TASK TO CARRY OUT | In the material below, count the lines with the word "avatar" and state that number only.
########################################
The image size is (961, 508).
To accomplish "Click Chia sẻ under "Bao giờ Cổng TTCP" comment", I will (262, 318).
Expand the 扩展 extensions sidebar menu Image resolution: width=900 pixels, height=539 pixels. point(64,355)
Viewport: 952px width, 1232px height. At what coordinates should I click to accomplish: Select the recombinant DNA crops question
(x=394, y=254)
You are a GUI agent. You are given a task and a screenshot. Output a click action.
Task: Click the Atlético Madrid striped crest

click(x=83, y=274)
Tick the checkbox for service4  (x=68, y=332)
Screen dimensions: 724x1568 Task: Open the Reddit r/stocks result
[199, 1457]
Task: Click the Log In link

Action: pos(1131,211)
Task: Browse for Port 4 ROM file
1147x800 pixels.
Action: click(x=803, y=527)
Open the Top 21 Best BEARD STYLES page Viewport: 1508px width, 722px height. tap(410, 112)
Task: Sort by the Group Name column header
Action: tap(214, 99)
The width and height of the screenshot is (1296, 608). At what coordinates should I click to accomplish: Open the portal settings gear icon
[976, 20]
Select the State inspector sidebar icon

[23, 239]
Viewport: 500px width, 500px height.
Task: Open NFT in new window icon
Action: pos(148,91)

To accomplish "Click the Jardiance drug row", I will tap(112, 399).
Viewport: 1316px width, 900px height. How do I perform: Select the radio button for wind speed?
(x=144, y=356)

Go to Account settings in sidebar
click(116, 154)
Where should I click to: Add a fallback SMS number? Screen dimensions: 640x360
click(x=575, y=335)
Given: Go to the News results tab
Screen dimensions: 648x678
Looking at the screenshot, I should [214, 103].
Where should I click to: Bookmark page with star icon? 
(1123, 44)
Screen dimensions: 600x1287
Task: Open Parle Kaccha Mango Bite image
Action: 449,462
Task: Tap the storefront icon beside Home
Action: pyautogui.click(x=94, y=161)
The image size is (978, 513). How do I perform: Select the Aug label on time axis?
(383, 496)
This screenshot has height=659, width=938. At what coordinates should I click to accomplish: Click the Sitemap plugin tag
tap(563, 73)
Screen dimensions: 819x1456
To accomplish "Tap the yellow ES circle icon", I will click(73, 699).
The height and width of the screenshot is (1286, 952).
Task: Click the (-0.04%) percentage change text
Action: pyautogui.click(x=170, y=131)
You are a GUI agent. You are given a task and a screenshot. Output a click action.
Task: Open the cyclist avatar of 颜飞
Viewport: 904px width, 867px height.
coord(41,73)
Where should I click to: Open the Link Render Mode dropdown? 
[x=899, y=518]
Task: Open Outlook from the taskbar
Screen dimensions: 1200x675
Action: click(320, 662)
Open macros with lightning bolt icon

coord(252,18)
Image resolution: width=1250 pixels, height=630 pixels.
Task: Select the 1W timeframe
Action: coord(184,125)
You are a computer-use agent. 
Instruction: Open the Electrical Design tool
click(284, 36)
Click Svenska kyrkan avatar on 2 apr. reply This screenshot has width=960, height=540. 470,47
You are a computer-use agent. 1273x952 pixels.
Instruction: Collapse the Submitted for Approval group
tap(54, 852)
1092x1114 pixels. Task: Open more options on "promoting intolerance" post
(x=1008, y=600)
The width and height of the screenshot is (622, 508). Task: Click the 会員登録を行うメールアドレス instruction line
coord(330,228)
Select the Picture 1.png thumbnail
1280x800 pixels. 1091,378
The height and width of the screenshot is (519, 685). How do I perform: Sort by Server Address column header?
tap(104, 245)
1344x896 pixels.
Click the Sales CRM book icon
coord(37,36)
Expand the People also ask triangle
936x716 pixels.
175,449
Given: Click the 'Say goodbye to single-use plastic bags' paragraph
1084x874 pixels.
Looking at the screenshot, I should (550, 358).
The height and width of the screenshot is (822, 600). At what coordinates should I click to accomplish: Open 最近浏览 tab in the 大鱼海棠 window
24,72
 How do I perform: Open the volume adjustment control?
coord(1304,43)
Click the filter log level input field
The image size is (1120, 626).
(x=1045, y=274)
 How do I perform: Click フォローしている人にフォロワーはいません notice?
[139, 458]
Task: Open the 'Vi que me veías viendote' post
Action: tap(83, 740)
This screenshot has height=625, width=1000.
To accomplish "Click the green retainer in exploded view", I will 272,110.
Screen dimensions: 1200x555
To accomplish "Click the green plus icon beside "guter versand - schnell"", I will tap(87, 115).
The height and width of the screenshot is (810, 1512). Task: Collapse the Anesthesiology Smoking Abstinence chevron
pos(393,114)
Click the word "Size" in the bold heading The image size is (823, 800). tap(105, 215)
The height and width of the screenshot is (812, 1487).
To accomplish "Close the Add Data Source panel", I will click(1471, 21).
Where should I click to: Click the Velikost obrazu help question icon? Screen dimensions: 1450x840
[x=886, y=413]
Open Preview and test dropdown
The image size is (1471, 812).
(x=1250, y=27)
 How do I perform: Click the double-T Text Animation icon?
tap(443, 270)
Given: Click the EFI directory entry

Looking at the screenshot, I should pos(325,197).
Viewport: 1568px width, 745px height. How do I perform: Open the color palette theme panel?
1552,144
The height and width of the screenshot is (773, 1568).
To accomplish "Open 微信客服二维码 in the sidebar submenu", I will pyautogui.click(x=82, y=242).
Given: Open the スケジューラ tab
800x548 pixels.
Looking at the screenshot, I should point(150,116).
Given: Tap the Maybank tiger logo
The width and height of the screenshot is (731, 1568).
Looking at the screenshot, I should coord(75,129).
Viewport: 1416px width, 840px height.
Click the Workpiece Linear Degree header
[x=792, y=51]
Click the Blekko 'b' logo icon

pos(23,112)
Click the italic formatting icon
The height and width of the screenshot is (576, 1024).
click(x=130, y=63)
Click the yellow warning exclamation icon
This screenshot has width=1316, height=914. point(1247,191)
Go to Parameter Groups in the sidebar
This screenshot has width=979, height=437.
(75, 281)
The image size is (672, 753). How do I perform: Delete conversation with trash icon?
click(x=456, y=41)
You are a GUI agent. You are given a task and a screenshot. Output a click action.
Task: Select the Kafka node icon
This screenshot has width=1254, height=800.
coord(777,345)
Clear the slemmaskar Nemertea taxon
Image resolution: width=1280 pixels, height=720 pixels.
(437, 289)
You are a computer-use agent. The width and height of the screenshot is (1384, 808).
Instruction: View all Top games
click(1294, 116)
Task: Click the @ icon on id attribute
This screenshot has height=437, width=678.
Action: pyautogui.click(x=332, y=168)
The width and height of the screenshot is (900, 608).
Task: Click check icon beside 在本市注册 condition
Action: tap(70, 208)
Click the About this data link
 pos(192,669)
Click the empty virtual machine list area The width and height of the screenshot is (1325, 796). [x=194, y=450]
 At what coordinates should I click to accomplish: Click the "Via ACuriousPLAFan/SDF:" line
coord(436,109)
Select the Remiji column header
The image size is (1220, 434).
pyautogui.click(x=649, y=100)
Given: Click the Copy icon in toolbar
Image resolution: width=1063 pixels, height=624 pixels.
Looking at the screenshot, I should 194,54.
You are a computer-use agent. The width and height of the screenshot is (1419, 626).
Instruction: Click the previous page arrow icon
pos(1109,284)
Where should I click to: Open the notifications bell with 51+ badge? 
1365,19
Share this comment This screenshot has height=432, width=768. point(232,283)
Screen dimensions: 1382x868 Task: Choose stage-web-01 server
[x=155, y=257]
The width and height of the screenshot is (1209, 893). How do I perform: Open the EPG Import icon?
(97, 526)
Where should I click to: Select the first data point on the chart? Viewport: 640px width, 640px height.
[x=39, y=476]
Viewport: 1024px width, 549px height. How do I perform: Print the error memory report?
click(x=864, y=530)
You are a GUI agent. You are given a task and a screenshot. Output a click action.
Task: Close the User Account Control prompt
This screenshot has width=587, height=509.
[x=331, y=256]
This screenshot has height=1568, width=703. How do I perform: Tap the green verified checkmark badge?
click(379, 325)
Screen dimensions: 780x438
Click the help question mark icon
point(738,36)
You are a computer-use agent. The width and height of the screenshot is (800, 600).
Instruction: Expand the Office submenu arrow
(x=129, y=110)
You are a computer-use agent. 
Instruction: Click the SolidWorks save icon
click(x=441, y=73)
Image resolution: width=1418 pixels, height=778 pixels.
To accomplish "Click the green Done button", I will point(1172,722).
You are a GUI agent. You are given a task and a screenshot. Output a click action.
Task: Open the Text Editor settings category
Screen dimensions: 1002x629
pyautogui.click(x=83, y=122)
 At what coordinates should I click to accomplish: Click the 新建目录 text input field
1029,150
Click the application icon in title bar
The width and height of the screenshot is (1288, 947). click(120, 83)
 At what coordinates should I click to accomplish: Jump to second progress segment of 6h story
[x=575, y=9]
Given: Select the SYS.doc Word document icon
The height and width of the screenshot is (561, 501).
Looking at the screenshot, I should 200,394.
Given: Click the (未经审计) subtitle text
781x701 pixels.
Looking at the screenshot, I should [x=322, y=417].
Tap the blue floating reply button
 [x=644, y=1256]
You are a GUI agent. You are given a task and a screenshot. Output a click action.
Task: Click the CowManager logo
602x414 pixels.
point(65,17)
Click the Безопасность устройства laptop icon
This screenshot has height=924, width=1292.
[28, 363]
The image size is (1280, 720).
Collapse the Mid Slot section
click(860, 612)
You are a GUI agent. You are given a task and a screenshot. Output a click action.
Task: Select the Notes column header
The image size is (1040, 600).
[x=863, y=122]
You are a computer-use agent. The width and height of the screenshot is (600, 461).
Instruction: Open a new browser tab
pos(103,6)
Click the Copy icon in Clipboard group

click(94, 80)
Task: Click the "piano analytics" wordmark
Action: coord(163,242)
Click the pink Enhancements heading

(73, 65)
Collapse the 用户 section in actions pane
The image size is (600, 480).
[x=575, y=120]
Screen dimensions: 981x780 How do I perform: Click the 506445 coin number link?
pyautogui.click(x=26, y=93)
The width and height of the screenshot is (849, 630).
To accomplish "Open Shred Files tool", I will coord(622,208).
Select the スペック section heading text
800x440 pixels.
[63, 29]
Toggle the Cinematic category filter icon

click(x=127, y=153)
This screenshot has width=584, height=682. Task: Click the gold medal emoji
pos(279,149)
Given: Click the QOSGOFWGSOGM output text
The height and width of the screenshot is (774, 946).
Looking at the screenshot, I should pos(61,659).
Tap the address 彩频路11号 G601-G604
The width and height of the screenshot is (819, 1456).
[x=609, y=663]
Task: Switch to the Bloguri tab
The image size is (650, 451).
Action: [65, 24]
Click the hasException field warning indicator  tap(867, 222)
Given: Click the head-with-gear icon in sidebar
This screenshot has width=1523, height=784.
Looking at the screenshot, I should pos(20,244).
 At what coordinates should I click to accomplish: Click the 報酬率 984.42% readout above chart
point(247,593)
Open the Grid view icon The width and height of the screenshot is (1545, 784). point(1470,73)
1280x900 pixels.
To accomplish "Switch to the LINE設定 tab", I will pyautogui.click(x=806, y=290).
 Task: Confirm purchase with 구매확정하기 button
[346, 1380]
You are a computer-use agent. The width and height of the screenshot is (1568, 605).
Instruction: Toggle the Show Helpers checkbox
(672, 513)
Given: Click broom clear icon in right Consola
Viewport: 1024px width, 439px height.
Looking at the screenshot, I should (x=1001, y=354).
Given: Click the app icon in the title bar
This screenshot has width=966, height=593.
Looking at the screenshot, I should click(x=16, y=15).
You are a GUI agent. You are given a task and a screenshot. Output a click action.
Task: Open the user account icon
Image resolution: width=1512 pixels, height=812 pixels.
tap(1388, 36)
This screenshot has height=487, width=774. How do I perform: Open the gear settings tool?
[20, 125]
########################################
RESPONSE BOX | 2